[Dataset entries]
┌────────

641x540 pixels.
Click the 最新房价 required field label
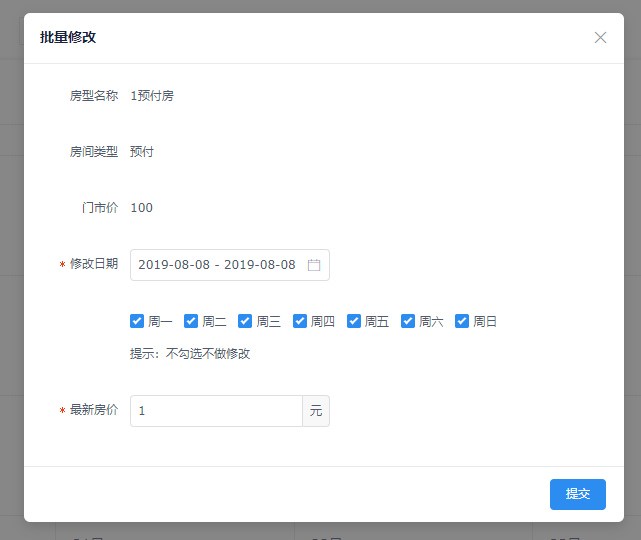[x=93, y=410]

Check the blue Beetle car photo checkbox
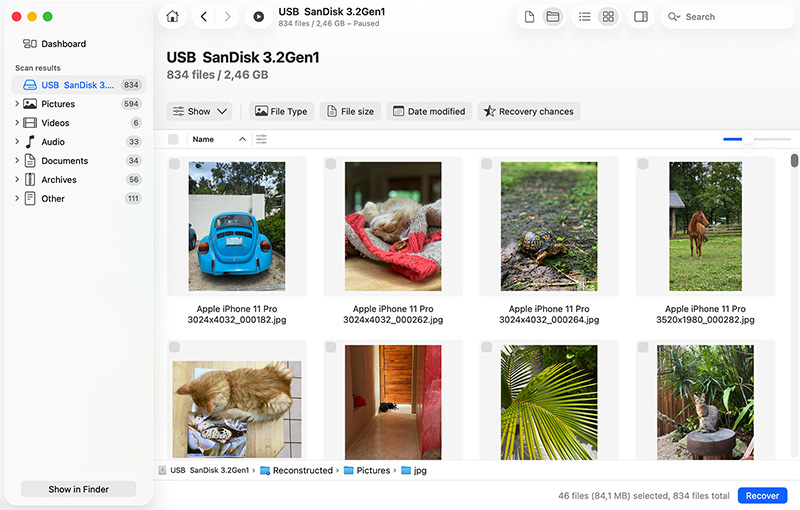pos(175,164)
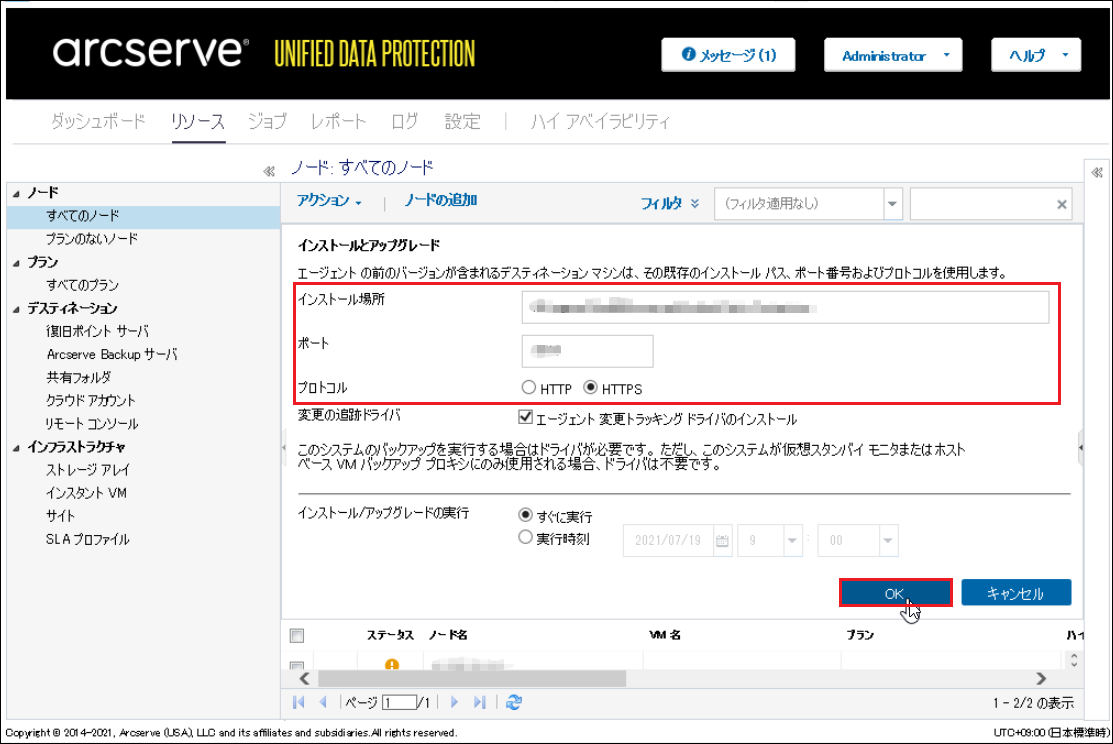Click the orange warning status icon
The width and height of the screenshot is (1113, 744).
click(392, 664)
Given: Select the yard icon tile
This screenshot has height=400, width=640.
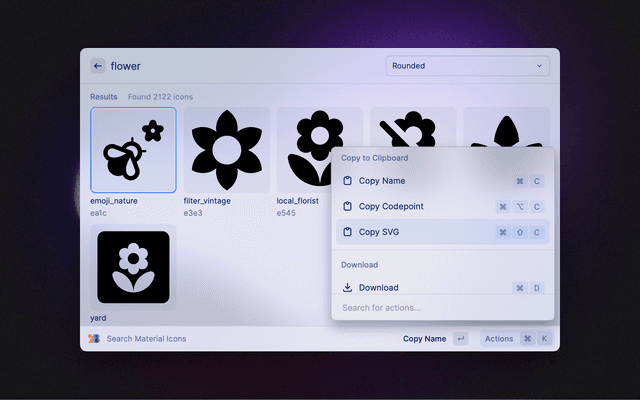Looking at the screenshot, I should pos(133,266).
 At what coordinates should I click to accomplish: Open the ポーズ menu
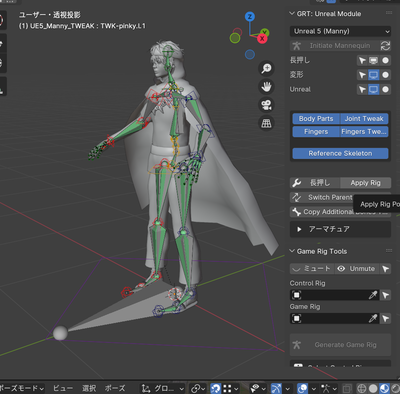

└────────

**What to produce:**
Retype the line containing "Click the 最新房价 required field label" and each line after it through the last line of the entries above, exactly, with no pictures and nothing else.

**Result below:**
Click the 最新房价 required field label
[x=93, y=410]

Check the blue Beetle car photo checkbox
pos(175,164)
Click the orange warning status icon
The width and height of the screenshot is (1113, 744).
click(392, 664)
Given: Select the yard icon tile
This screenshot has height=400, width=640.
Looking at the screenshot, I should pos(133,266).
 At what coordinates should I click to accomplish: Open the ポーズ menu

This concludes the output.